Screenshot grounding data
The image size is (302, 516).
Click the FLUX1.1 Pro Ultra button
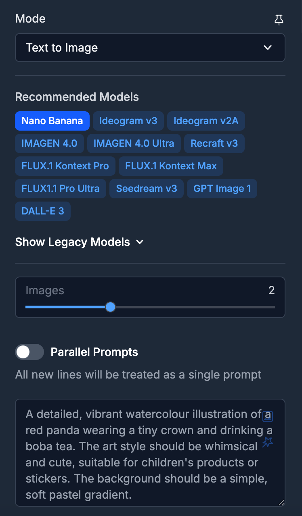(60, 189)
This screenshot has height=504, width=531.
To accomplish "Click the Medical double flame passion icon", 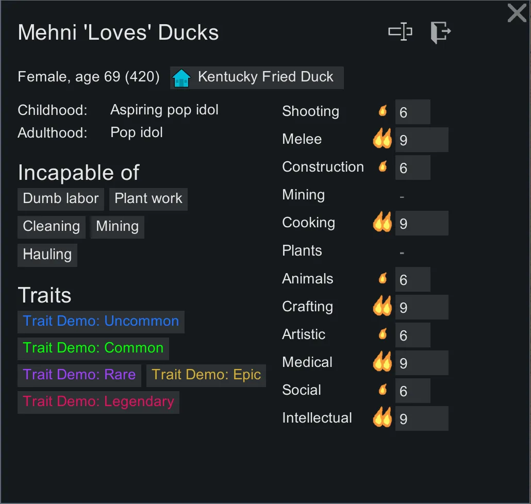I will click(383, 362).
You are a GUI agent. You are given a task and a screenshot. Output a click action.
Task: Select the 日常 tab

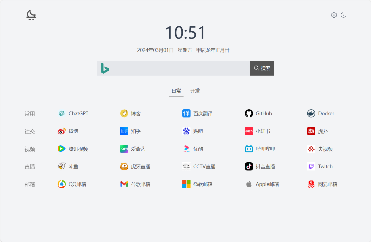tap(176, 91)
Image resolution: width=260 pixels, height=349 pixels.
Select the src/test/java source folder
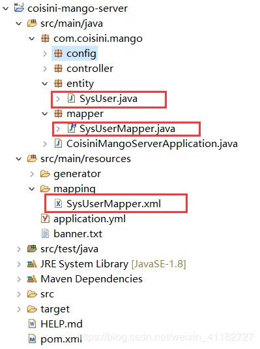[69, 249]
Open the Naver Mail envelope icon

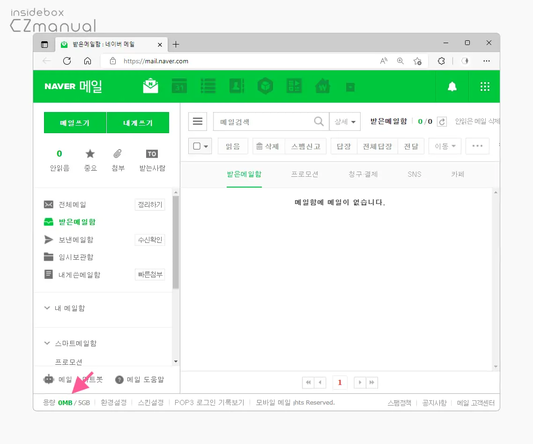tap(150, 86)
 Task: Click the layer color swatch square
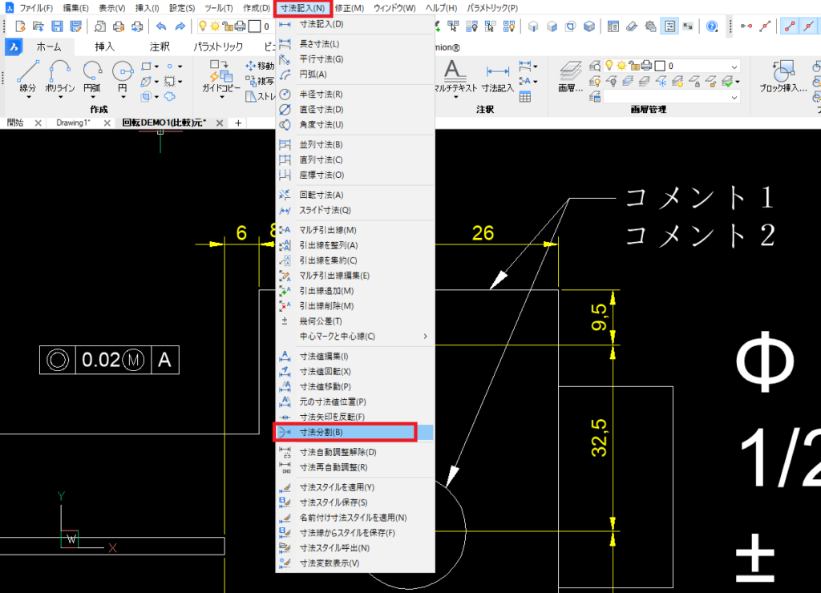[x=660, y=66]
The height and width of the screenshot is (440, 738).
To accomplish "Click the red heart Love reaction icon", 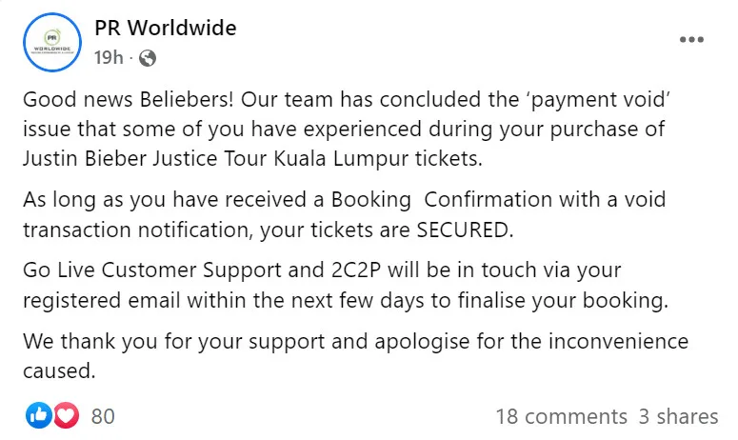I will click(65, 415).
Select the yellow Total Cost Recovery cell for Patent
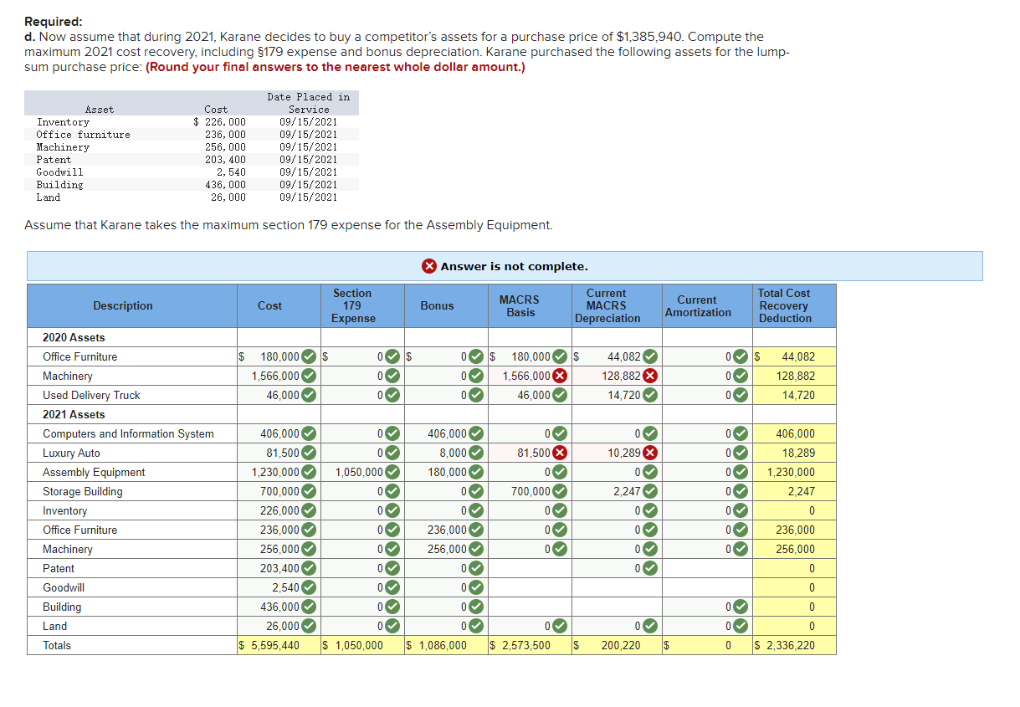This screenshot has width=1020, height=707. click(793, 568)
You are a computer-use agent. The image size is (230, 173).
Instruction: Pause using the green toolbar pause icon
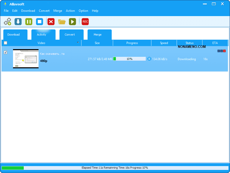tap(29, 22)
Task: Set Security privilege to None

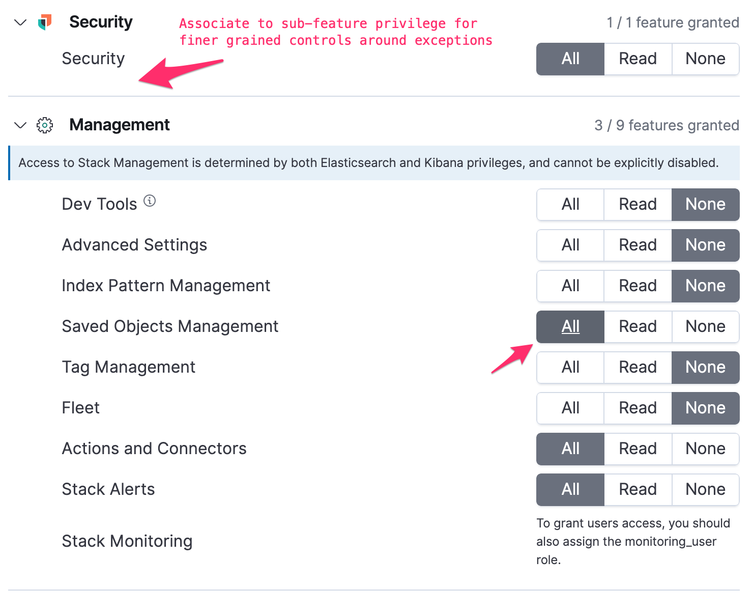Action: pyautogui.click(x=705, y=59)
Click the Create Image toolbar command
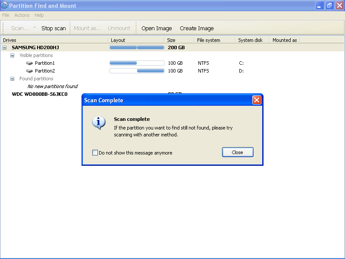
---
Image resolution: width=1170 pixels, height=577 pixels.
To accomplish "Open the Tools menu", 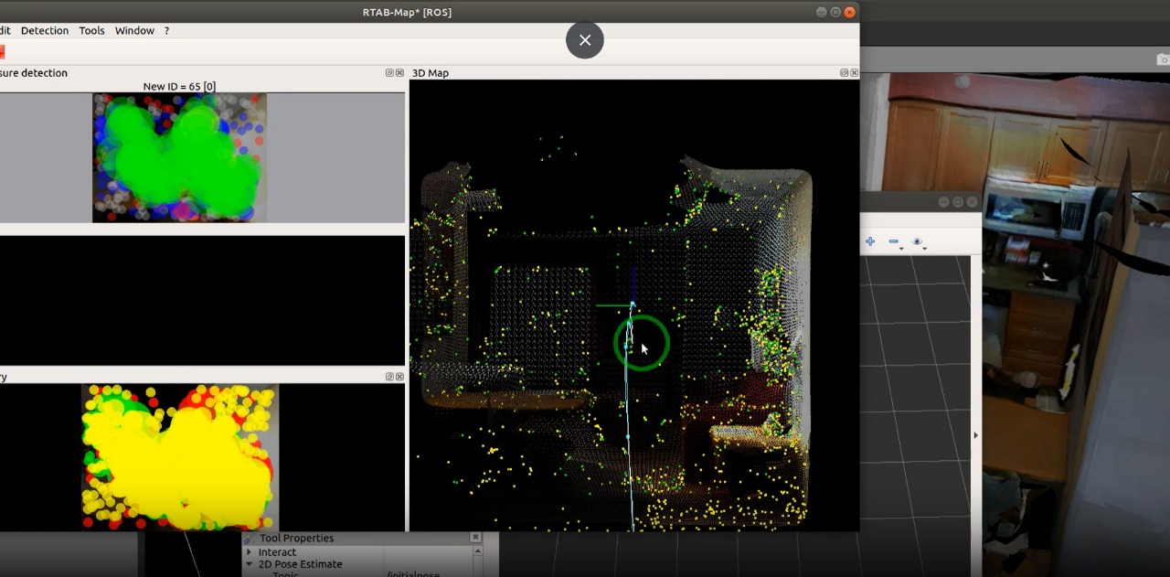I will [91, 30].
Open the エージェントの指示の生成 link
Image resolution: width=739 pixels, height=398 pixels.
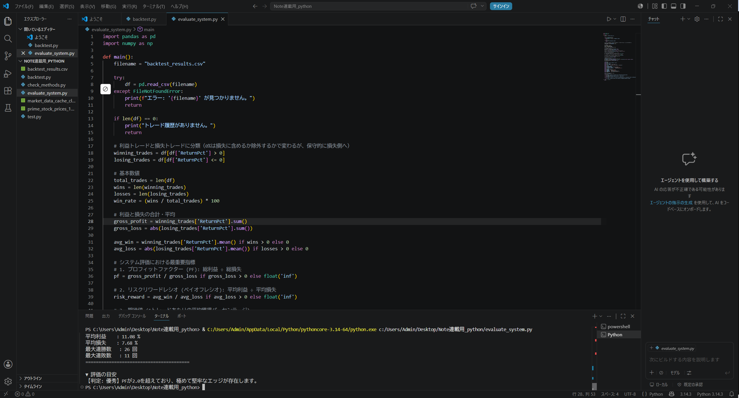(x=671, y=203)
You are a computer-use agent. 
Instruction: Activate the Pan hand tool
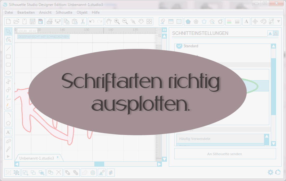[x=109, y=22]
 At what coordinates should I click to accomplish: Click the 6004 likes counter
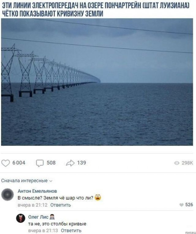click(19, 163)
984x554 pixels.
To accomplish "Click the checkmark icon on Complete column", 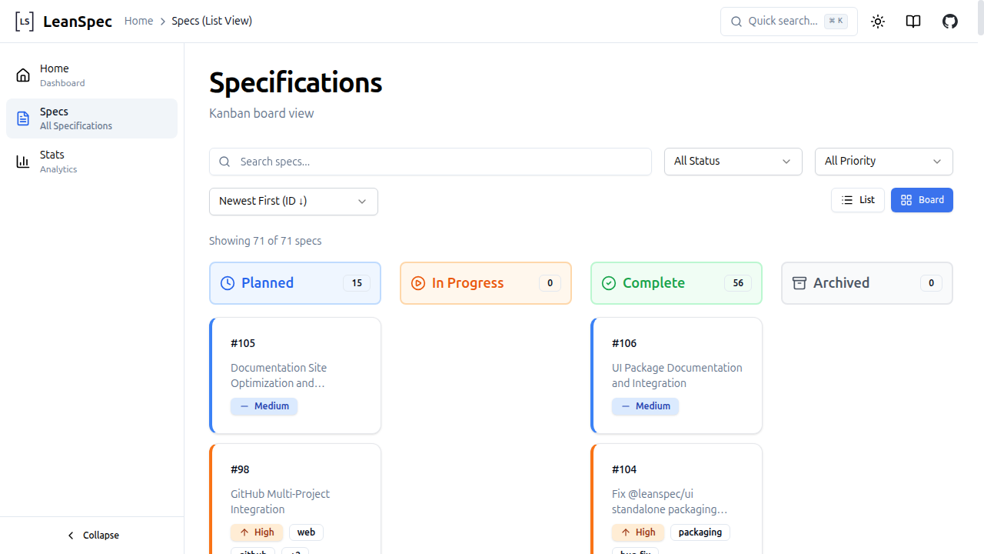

### Work required
Using the data above, transcribe exactly the lines between those containing "Task: Select the 日常 tab" and "The height and", inclusive, and leave every picture behind.

### Task response
Task: Select the 日常 tab

tap(176, 91)
Image resolution: width=260 pixels, height=349 pixels.
Select the src/test/java source folder
[69, 249]
Open the Naver Mail envelope icon

tap(150, 86)
 Task: Click the layer color swatch square
[x=660, y=66]
The height and width of the screenshot is (440, 738).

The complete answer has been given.